The WWII tour of Kanchanaburi province basically consists of a visit to the Bridge on the River Kwai, a train trip along part of the remaining 82 miles of the Death Railway itself, and a trek to an area (and associated museum) dubbed "Hellfire Pass" by POW's.

Apart from the Allied War Cemetary, which holds the remains of over 6000 English, Dutch and Austrailian soldiers, Hellfire Pass was perhaps the most moving site, as it was all too easy to envision the horrific circumstances surrounding the construction there. In the section of rail known as the "Konyu Cutting" to the Japanese, workers with little more than shovels, picks and metal taps with sledge hammers creating holes for explosives, cut through a stretch of solid stone 110 meters long and 10 meters high. Workers were criminally underfed, often shoeless and wearing only a loincloth, and suffered from a wide variety of injuries and illnesses. They worked 16-18 hour shifts at Konyu Cutting for 12 weeks, carrying away all the debris in baskets and working while being beaten with bamboo sticks. This misery combined with the look of the huge trench lit by torches during the many hours of darkness made "Hellfire Pass" an appropriate name. By the end of the 12 weeks, 70% of the 1000-man POW crew working there had been buried at Konyu cemetary. The Japanese military have a lot to answer for.
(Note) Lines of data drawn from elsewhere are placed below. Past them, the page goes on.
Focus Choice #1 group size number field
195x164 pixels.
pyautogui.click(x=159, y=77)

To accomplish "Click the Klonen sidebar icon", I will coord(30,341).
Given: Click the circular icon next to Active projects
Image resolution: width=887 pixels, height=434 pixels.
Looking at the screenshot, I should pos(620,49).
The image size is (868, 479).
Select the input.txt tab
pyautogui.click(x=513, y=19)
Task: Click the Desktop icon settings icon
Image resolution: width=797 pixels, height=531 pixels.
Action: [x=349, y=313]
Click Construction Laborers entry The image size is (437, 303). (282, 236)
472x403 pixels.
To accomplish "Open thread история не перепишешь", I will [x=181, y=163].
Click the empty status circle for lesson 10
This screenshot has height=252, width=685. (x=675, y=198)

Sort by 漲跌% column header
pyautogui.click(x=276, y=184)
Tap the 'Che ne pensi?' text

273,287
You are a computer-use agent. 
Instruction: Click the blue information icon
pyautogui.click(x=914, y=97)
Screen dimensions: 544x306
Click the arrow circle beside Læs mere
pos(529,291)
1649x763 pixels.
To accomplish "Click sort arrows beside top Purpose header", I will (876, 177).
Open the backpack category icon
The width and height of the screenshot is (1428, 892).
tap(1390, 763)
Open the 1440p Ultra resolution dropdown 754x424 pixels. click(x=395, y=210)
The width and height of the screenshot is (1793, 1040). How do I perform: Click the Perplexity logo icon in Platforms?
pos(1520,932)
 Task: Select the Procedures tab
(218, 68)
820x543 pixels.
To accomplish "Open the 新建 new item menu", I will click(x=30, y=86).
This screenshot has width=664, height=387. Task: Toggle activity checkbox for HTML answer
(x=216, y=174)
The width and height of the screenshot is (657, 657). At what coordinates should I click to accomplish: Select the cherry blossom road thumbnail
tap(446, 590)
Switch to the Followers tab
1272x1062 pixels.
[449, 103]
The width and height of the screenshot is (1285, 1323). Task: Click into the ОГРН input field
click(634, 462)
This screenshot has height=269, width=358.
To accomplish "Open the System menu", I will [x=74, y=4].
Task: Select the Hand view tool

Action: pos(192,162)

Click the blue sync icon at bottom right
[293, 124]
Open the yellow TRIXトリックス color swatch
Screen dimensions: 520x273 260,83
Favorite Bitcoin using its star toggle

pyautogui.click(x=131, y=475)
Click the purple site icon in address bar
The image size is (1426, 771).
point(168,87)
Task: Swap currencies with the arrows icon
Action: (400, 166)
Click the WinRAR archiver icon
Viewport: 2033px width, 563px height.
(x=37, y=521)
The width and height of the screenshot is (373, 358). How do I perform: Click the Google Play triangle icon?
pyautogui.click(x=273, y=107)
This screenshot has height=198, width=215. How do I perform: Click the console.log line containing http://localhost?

As a visitor to Hellfire Pass, the scene is quite serene 60 years later. The jungle is dense in these mountains, and hte periodic views of the valley as you walk along the abandoned rail line are lovely. But signs of the efforts of 1943 are everywhere. A few remaining railroad ties remain, fashioned by prisoners out of teak logged from the surrounding forest. All along the rock face of the mountainside you can see the marks of the hand tools and explosives used to remove part of the mountain and create a level path for the military trains. The Hellfire Pass Museum nearby features horrifying photographs and contemporary drawings of the prisoners at work and getting what inadequate medical care was available. One particularly awful bit of film featured showless, loinclothed and emaciated POW's strutting in front of the camera in some sort of drill. It gave the sense of a very twisted fashion show.

Not far from Hellfire Pass we caught the train itself. Now admittedly it is a bit unsettling to board something called the "Death Railway", particularly since it looked like the train had been around a mighty long time, clanking and screeching and rattling over some of the elaborate wooden trestles still remaining from the WWII construction. Presumably, however, Thai engineers have checked to make sure it's all safe. Since we came directly from an exhibit about ways the POW's would suruptitiously sabotage the railway (using weak logs, filling holes with leaves, planting termite nests under bridges), a little reassurance would not have been unwelcome. After 2 hours of fairly pedestrian train travel (on superlatively uncomfortable wooden seats) with nice views and a load of schoolchildren taking their daily ride home, we de-trained at the Bridge on the River Kwai itself.

The bridge looks ordinary, your standard black iron bridge on huge concrete footings. As I haven't seen the film, I hear from dad that the bridge in the movie may have been made of wood. It seems there were actually two Bridges on the River Kwai, just a few meters from each other, both built by POW's in early 1943. In February 1943 a wooden bridge was completed over the Kwai Yai, then just two months later the iron version went up, shipped in pieces from Java. The bridge was used for only 20 months before Allied bombing began in 1945. The middle section of the bridge was destroyed, but most of the original construction (iron version) remains and despite the fact that I've never seen the movie I found myself involuntarily whistling its famous theme song as I walked across. Now 4 days later I still can't get the tune out of my head. Damn, it's catchy.